Há um ponto de que ainda não tratamos e que é de suma importância. Quando aparece uma
forma que pode estar em dois casos, e mesmo em três ou quatro casos, o estudante não deve
permitir-se supor que sabe o caso, ainda que uma possibilidade se apresente de imediato. Por
exemplo, um aluno que leia De Bello Gallico 1, 3 e passe por ea (his rebus adducti et auctoritate
Orgetotigis permoti constituerunt ea, quae, etc.) pode facilmente supor que ea seja o objeto de
constituerunt em vez de esperar até que lhe seja dada alguma certeza pelo restante da frase,
certeza esta que mostrará que ea era o objeto não de constituerunt, mas de um infinitivo que só
aparecerá quando a oração de quae estiver terminada. Esta deve ser a orientação para o
estudante: Mantenha os olhos abertos, mas fique em estado de dúvida pelo máximo de tempo que
puder; em suma, PENSE e ESPERE.
Deve-se lidar com construções verbais de modo similar. As possibilidades depois das conjunções
em especial devem ser completamente conhecidas. Dada uma conjunção como quamquam ou
quamvis, o estudante deve ser capaz de dizer instantaneamente o que virá. Dada uma conjunção
como antequam, deve saber com exatidão quais são as duas ideias que transmite, qual delas é
possível que esteja na mente do autor e por qual modo os romanos expressavam cada uma delas.

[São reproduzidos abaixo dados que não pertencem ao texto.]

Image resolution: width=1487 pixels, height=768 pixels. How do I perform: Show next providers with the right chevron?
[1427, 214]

Dada uma conjunção como ut, deve conhecer todo o leque de ideias possíveis que o autor tem
quando começa uma oração assim e por qual construção se expressa cada uma dessas ideias.

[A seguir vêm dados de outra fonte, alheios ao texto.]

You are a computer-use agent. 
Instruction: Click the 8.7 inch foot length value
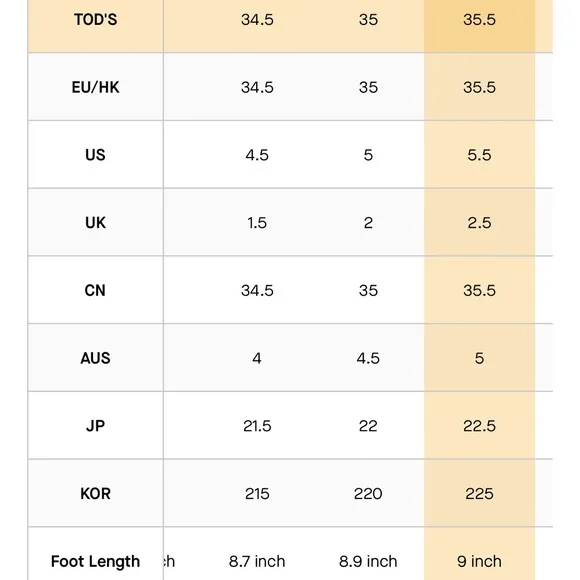[x=257, y=561]
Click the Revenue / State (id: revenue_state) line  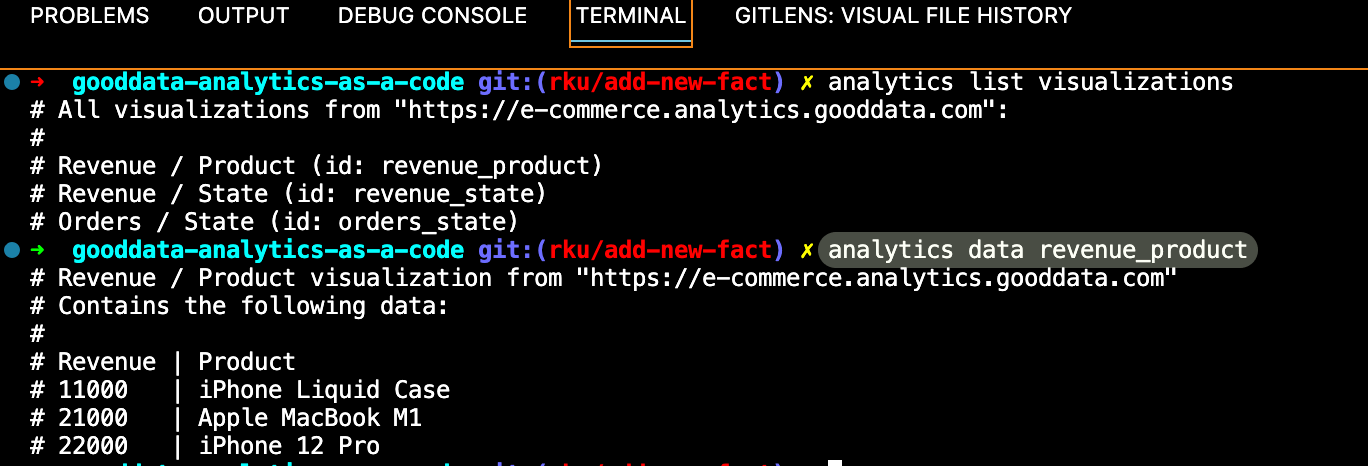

Mostrar-se-á especialmente útil colocar diante da sala todo o leque de construções verbais
capazes de ter a função de objeto ou sujeito de um verbo (orações substantivas) e perguntar aos
alunos quais e quantas delas determinado verbo ou frase pode admitir. Essas orações substantivas
são as seguintes:
Declaração indireta de um fato (infinitivo)

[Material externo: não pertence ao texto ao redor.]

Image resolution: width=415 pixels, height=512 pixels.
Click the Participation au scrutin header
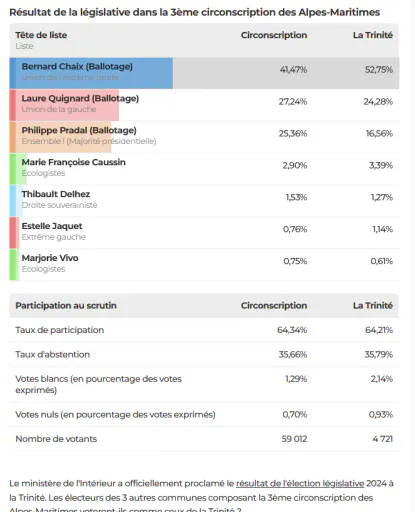click(66, 305)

Pergunta indireta de um fato.
Pergunta deliberativa indireta.
Oração final.
Oração consecutiva.
Agora, apresente à turma um verbo, dicit, e pergunte quais são as possíveis ideias que o
completam e que matiz de significado uma ou outra dessas ideias indicaria para o próprio verbo
dicit. A resposta deve ser: infinitivo, se dicit significar que se faz uma declaração; subjuntivo
introduzido por uma palavra interrogativa (certamente incluindo ut), se dicit significar dar uma
resposta a uma pergunta de fato ou uma pergunta deliberativa; subjuntivo com ut ou ne, se dicit
significar dar uma direção. Sem dúvida, é impossível que dicit admita uma oração subordinada
consecutiva. Por outro lado, o significado de uma palavra como effecit é de tal natureza que pode
admitir a oração subordinada consecutiva e pode não admitir nenhuma outra; assim, a menos que
encontremos um objetivo acusativo claro, estamos certos de que, ao encontrar um effecit, um
objeto verbal introduzido por ut ou ut non deve aparecer cedo ou tarde. Um verbo como peto
pode admitir somente uma oração subordinada final, um verbo como quaero, somente uma
oração interrogativa (seja uma pergunta de fato, seja uma pergunta deliberativa), etc. É
extremamente útil olhar para essas questões deste modo particular. Se, por exemplo, a turma está
traduzindo pela escuta, em Cat. Mai. 63, a anedota que começa com quin etiam memoriae
proditum est, todos devem neste momento reconhecer de imediato que um infinitivo de
declaração é cedo ou tarde inevitável e, conhecendo o costume latino de organização da frase,
deve imediatamente associar com aquele iminente infinitivo todo a questão intermediária, cum
Athenis ludis quidam in theatrum, etc. Vê-se a mesma coisa, com um suspense muito mais
breve, na frase de César id si fieret, intellegebat magno com periculo, etc, B. G. 1, 10, 2.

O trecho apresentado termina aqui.